Guangdong, the province that produces about a third of China’s exports, on Thursday announced plans to raise its minimum wage more than 20 per cent, fuelling inflation fears and dealing a blow to manufacturers emerging from the global credit crisis.
The province, which borders Hong Kong and forms part of the manufacturing powerhouse known as the Pearl River Delta in southern China, was not the first to introduce a mandatory wage rise this year, but the increase was sharply higher than the 13 per cent introduced by Jiangsu province last month.(…)
The minimum wage increase of 21.1 per cent will take effect on May 1.

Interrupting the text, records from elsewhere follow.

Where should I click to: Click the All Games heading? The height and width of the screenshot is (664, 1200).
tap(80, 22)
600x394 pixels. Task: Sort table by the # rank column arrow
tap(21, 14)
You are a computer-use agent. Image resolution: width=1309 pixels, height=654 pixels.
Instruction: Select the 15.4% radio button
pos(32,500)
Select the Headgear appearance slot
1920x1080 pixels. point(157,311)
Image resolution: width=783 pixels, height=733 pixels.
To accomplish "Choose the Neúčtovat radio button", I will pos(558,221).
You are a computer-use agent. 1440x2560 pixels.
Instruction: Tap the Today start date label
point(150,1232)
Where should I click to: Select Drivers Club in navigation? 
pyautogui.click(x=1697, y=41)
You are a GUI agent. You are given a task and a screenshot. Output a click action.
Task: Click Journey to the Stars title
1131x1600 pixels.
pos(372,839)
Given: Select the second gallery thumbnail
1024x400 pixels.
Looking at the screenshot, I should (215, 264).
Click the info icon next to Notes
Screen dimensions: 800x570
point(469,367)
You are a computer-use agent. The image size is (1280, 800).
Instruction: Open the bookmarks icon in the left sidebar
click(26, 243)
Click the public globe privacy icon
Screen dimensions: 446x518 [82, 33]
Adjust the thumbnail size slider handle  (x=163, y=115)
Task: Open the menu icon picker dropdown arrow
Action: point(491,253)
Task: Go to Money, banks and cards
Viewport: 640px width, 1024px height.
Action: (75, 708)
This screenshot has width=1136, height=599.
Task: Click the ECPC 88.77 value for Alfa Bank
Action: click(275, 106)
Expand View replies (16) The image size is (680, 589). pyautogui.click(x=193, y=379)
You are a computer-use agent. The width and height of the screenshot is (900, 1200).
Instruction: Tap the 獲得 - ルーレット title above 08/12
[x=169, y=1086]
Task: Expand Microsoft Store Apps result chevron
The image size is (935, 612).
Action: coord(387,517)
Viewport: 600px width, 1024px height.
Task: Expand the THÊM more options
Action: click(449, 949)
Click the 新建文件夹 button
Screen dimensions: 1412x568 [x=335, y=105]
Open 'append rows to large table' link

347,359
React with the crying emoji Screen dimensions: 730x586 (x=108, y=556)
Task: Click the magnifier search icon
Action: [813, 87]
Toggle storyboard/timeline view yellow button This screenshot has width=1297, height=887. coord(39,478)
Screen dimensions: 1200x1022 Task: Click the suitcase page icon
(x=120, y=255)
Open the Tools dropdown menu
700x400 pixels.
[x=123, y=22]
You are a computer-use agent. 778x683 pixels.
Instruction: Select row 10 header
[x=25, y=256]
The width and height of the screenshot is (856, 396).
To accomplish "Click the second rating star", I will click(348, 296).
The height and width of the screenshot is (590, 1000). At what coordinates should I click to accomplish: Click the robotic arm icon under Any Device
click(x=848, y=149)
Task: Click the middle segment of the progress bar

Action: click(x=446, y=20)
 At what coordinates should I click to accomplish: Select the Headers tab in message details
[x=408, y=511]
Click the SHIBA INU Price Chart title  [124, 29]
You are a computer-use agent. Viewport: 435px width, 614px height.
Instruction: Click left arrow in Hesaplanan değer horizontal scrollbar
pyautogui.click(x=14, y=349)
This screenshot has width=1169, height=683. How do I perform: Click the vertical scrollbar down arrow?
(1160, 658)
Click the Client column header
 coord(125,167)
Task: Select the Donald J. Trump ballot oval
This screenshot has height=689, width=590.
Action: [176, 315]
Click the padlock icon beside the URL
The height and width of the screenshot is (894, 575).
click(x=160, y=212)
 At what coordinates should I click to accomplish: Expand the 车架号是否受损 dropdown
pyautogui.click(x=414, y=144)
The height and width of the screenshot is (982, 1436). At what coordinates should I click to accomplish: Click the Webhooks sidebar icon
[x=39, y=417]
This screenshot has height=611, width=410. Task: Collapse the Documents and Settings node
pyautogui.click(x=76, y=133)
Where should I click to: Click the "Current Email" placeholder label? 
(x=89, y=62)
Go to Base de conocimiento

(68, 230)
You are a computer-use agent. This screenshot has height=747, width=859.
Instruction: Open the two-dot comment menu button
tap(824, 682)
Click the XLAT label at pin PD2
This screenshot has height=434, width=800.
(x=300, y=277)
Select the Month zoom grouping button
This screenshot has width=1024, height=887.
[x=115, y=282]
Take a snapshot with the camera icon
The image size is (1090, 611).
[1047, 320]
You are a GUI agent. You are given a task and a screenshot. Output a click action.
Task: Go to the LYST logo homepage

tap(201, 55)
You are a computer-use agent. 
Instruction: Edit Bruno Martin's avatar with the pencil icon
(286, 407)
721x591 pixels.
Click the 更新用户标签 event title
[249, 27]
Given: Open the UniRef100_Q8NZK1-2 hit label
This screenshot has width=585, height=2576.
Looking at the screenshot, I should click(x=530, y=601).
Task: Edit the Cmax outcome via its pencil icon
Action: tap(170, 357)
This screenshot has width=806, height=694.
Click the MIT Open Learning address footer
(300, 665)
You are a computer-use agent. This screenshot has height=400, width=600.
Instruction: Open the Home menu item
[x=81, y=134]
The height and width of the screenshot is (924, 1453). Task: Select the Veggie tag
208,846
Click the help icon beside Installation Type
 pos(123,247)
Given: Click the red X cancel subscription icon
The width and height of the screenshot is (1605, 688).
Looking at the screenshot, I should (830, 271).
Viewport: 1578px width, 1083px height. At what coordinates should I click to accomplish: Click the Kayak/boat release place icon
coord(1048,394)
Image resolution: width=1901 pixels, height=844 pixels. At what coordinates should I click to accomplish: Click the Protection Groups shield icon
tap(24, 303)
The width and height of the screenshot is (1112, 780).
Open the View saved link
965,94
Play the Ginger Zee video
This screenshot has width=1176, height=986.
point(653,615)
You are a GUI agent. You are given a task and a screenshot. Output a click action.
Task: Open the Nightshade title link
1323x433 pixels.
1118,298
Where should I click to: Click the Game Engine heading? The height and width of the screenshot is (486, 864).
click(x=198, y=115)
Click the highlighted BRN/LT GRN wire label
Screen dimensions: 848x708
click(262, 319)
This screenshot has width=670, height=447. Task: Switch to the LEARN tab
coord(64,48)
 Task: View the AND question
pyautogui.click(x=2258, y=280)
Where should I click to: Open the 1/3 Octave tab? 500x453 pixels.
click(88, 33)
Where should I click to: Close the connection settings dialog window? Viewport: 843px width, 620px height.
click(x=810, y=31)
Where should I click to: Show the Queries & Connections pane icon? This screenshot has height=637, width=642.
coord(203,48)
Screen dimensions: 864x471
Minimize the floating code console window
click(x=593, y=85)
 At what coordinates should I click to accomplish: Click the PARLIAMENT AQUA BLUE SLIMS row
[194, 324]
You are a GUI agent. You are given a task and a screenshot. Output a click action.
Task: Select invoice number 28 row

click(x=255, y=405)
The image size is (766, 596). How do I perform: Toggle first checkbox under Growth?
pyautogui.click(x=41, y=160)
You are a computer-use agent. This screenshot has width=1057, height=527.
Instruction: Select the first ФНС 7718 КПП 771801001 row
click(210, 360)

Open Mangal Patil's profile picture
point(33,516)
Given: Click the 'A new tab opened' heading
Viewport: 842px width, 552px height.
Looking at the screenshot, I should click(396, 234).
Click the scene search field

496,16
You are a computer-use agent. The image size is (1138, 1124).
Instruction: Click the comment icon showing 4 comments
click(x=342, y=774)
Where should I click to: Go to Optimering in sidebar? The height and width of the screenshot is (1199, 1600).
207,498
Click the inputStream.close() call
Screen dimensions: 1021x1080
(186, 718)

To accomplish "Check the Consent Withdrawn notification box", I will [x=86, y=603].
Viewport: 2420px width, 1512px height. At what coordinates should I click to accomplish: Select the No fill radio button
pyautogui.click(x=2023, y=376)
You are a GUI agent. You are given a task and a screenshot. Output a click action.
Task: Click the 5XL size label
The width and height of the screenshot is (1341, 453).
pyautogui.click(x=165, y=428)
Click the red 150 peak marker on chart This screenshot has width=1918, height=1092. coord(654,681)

It added that wages were set to reflect rising inflation and the region’s acute labour shortage – a problem that is paralysing plants rushing to complete an unexpected surge in orders after Chinese new year in February.
One factory owner on Thursday said the move would bring limited benefits to business.
“A lot of our workforce traditionally come from the poorer regions in western China, but factories are moving out there to take advantage of cheaper wages and lower taxes. Those workers who used to come here can now find work close to home. I don’t think we will see many of them moving back here,” said Au Yiu-chee, a Hong Kong owner of a textile factory in Dongguan.(…)
On Thursday a trade association in China published a survey of 1,000 businesses showing that exporters in labour-intensive sectors – mostly original design manufacturers making products to order for international brands – had profit margins as low as 3 per cent. The China Council for the Promotion of International Trade added that a renminbi appreciation would force many exporters to close.(…)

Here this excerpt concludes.